My morning harvest today says a lot about what’s wrong with the way Australia measures success.


Tomatoes, zucchinis, an aubergine, and a vase full of dahlias from the garden. Fresh food. Beautiful flowers. No plastic wrapping. No long-distance refrigerated transport. No supermarket mark-up. No chemical cocktails sprayed for shelf life and appearance. No money changed hands. No truck delivered it. No barcode was scanned.


But according to the dominant measure of economic progress, that means it added nothing.


If I’d driven to Woolworths and bought imported or industrially grown vegetables wrapped in plastic, flowers flown in from Kenya, and produce grown with synthetic fertilisers and pesticides, that would count as a positive contribution to Gross Domestic Product. The packaging counts. The freight counts. The retail transaction counts. The profit counts. Even the pollution and waste generated along the way are often folded into “growth” in the system.

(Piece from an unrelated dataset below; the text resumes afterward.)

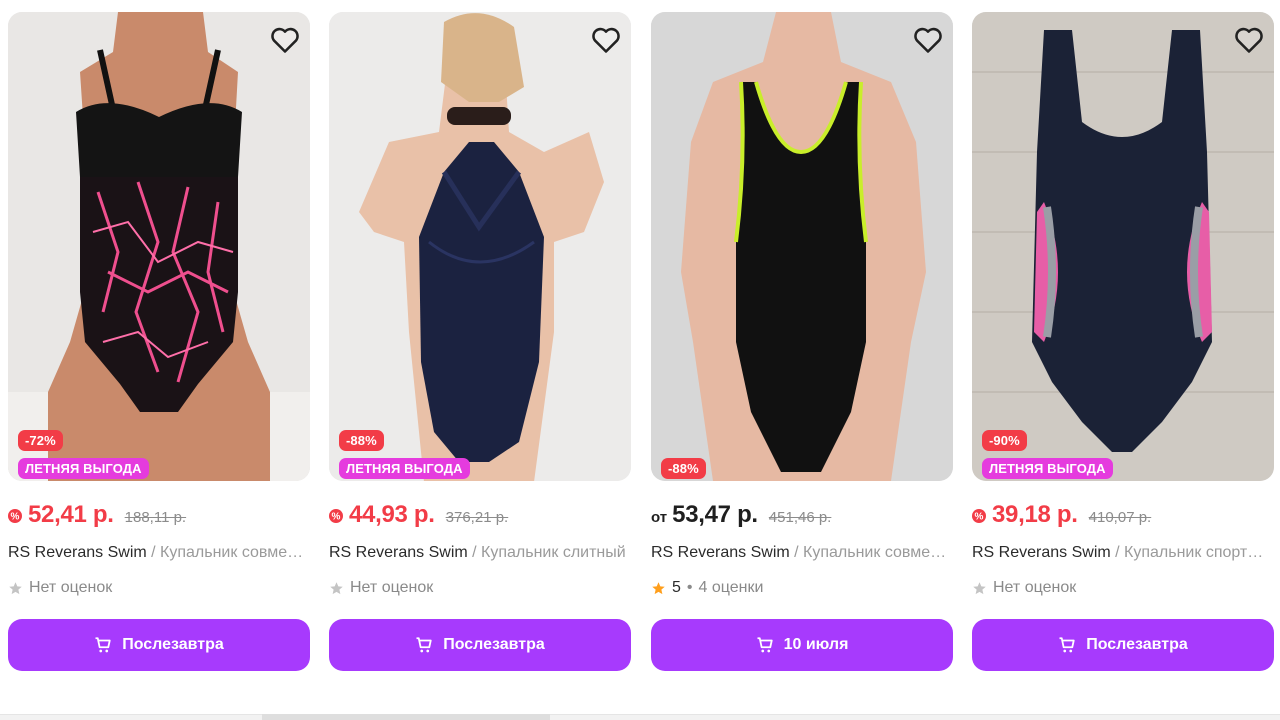  What do you see at coordinates (392, 514) in the screenshot?
I see `current-price: 44,93 р.` at bounding box center [392, 514].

But stepping outside to pick lunch and dinner from the garden, and cutting flowers for the kitchen table doesn’t. That should tell us something.


GDP was never designed to measure wellbeing, beauty, health, resilience, or ecological sanity. It measures market activity. That is all. Yet we keep treating it as if it is a national report card on prosperity and progress. It isn’t. At best, it is a very narrow accounting tool. At worst, it actively rewards the wrong things.

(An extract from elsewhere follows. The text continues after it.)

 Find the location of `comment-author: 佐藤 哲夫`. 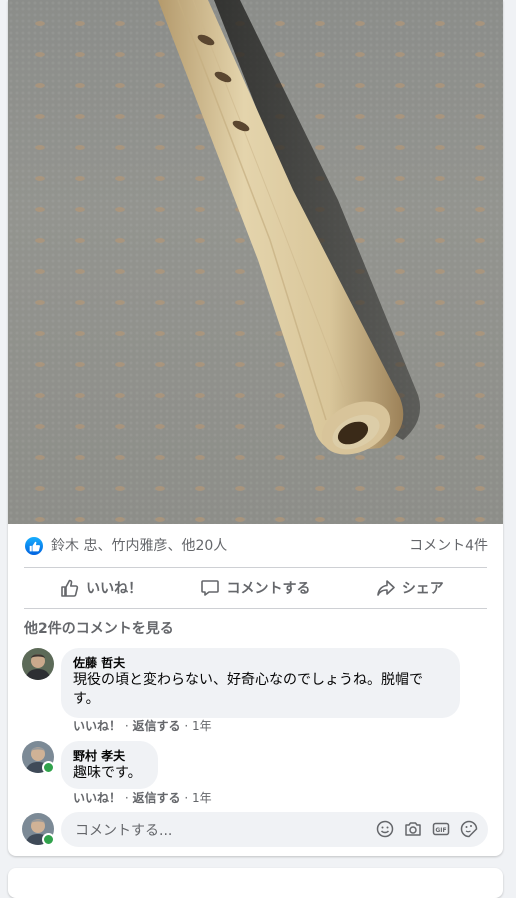

comment-author: 佐藤 哲夫 is located at coordinates (260, 663).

My little harvest this morning represents real value. It improves our household food security. It lowers out cost of living. It cuts waste. It reduces emissions. It avoids unnecessary packaging. It brings joy. It makes the house look better. It reconnects us to season, weather, soil and care. It teaches patience and attention. It lowers dependence on industrial supply chains that are fragile, carbon intensive and often deeply exploitative. It makes us happy!


In any sane system, this would all be recognised as contributing to wellbeing and resilience. Instead, our economic story tells us that the “productive” thing is to buy more of what we could sometimes grow ourselves, outsource more of what households and communities once did, and treat every act of self-provisioning as economically invisible. The logic is absurd. If a neighbour helps a neighbour, if a parent cooks from scratch, if someone repairs something instead of replacing it, if a household grows tomatoes instead of buying them, GDP shrugs. But if a corporation monetises the same need with packaging, transport, advertising and waste, GDP applauds.

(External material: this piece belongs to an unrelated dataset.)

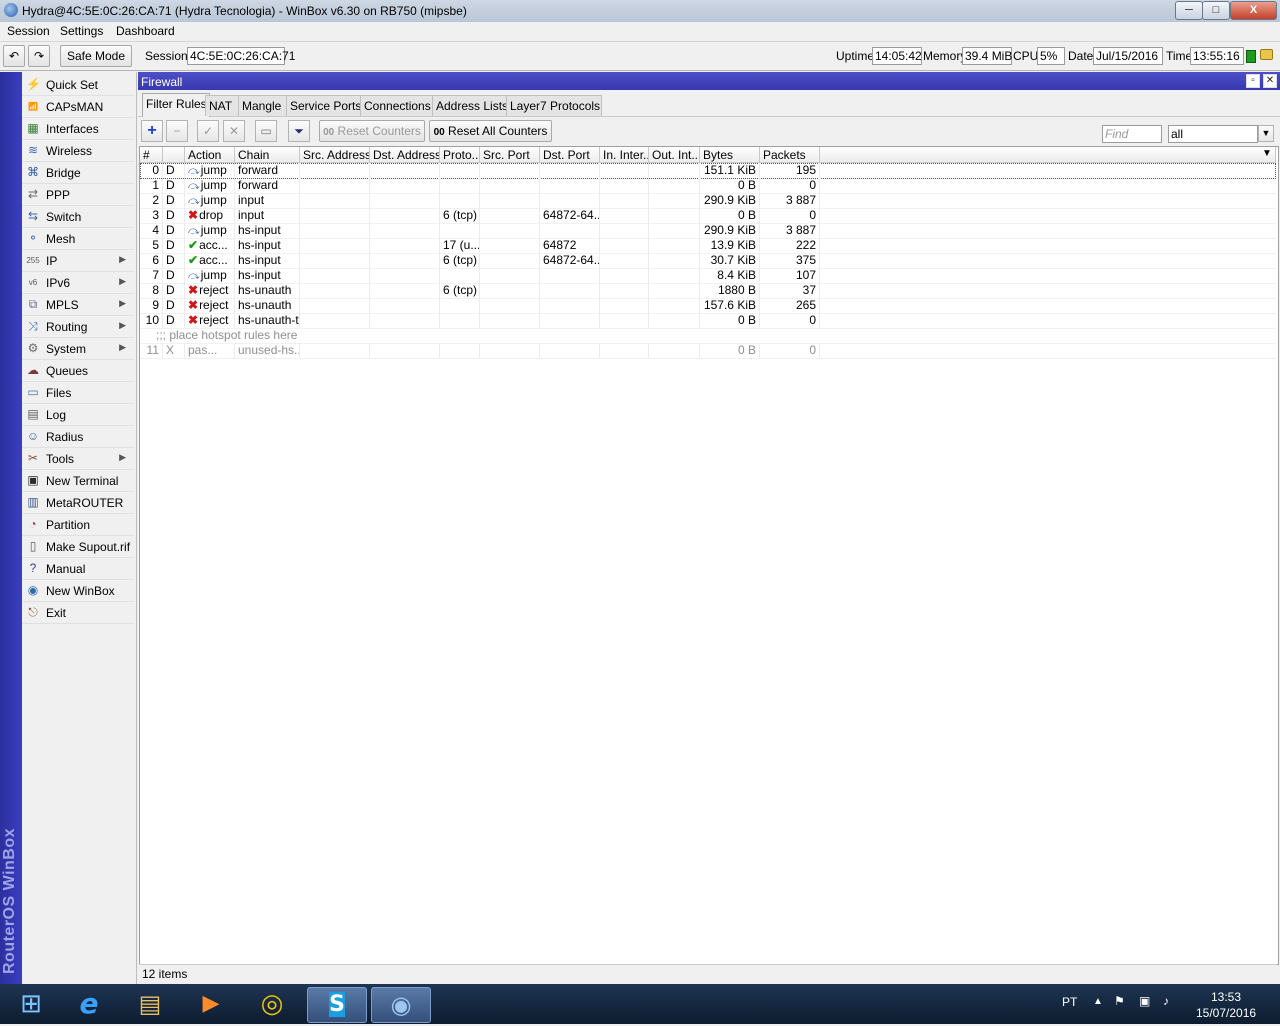 The image size is (1280, 1026). I want to click on column-header-src-address: Src. Address, so click(335, 155).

This is one reason why so much modern economic thinking feels detached from life as people actually live it. The problem isn’t that markets have no role. Of course they do. I’m not suggesting every household can or should grow all its own food. Many people live in apartments, work multiple jobs, or simply don’t have the time, land, health or access. But the fact that not everyone can do this makes it more important, not less, to understand the limits of GDP. A measure that treats a homegrown zucchini as worthless and a plastic-wrapped supermarket zucchini as economic success isn’t measuring prosperity in any meaningful human sense.


Worse, it often pushes governments towards bad priorities. Endless consumption looks good. Wasteful production looks good. Sprawl looks good. Resource extraction looks good. Illness can even look good if enough money changes hands treating it. What looks bad are the things that quietly make life better without fuelling corporate turnover: community, care, prevention, repair, regeneration, beauty, sufficiency.


That isn’t just a technical flaw. It is a political choice. Australia should be measuring what actually matters: health, time, housing security, emissions, biodiversity, resilience, equity, and conneciton to Country and community. We should value the unpaid work that holds families and neighbourhoods together. We should count the benefits of reducing waste and dependence on long supply chains. We should recognise that a society isn’t more successful just because more things are being bought and sold.


A bunch of flowers from the backyard may not move the stock market. A bowl of homegrown tomatoes may not impress the Treasurer. But they’re part of a good life. They’re part of a lower-carbon life. They’re part of a more local, more grounded, more human life.


And if our headline measure of national success can’t see that, then the problem isn’t the garden. It’s the measure.


Morning harvest from the Andrews Family garden.
Morning harvest from the Andrews Family garden.